Two years ago a civil servant in the German town of Menden wrote a farewell message to his colleagues on the day of his retirement stating that he had not done anything for 14 years. “Since 1998,” he wrote, “I was present but not really there. So I’m going to be well prepared for retirement — Adieu.” The e-mail was leaked to Germany’s Westfalen-Post and quickly became world news. The public work ethic had been wounded and in the days that followed the mayor of Menden lamented the incident, saying he “felt a good dose of rage.”
The municipality of Menden sent out a press release regretting that the employee never informed his superiors of his inactivity. In a lesser-known interview with the German newspaper _Bild _a month later, the former employee responded that his e-mail had been misconstrued. He had not been avoiding work for 14 years; as his department grew, his assignments were simply handed over to others. “There never was any frustration on my part, and I would have written the e-mail even today. I have always offered my services, but it’s not my problem if they don’t want them,” he said.
The story of this German bureaucrat raised some questions about modern-day slacking. Does having a job necessarily entail work? If not, how and why does a job lose its substance? And what can be done to make employees less lazy—or is that even the right question to ask in a system that’s set up in the way that ours is? After talking to 40 dedicated loafers, I think I can take a stab at some answers.
There are thousands of articles and books about the stressed-out fraction of humanity, but why has so little been written about the opposite extreme?

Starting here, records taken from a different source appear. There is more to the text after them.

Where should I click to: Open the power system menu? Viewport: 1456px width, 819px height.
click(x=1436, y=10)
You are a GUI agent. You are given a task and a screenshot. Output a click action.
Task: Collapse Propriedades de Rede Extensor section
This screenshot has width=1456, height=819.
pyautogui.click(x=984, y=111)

Most work sociologists tend toward the view that non-work at work is a marginal, if not negligible, phenomenon. What all statistics point towards is a general intensification of work with more and more burnouts and other stress syndromes troubling us. Yet there are more-detailed surveys reporting that the average time spent on private activities at work is between 1.5 and three hours a day. By measuring the flows of audiences for certain websites, it has also been observed that, by the turn of the century, 70 percent of the U.S. internet traffic passing through pornographic sites did so during working hours, and that 60 percent of all online purchases were made between 9 a.m. and 5 p.m. What is sometimes called “cyberloafing” has, furthermore, not only been observed in the U.S. (in which most work-time surveys are conducted), but also in nations such as Singapore, Germany, and Finland.

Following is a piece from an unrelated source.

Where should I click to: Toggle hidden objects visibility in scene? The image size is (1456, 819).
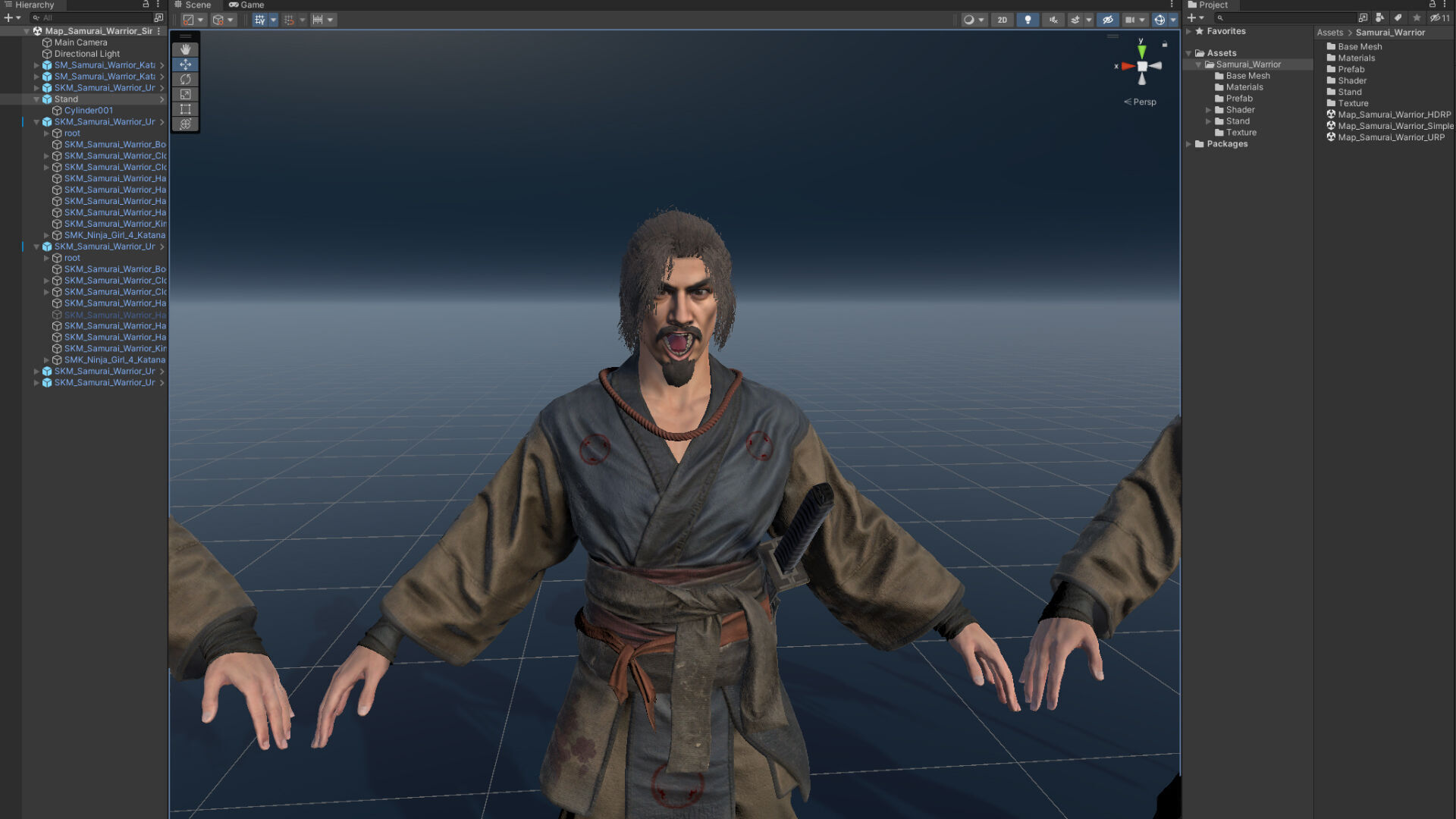[x=1108, y=20]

Even if the percentage of workers who claim they are working at the pinnacle of their capacity all the time is slowly increasing, the majority still remains unaffected. In fact, the proportion of people who say they never work hard has long been far greater than those who say they always do. The articles and books about the stressed-out fraction of humanity can be counted in the thousands, but why has so little been written about this opposite extreme?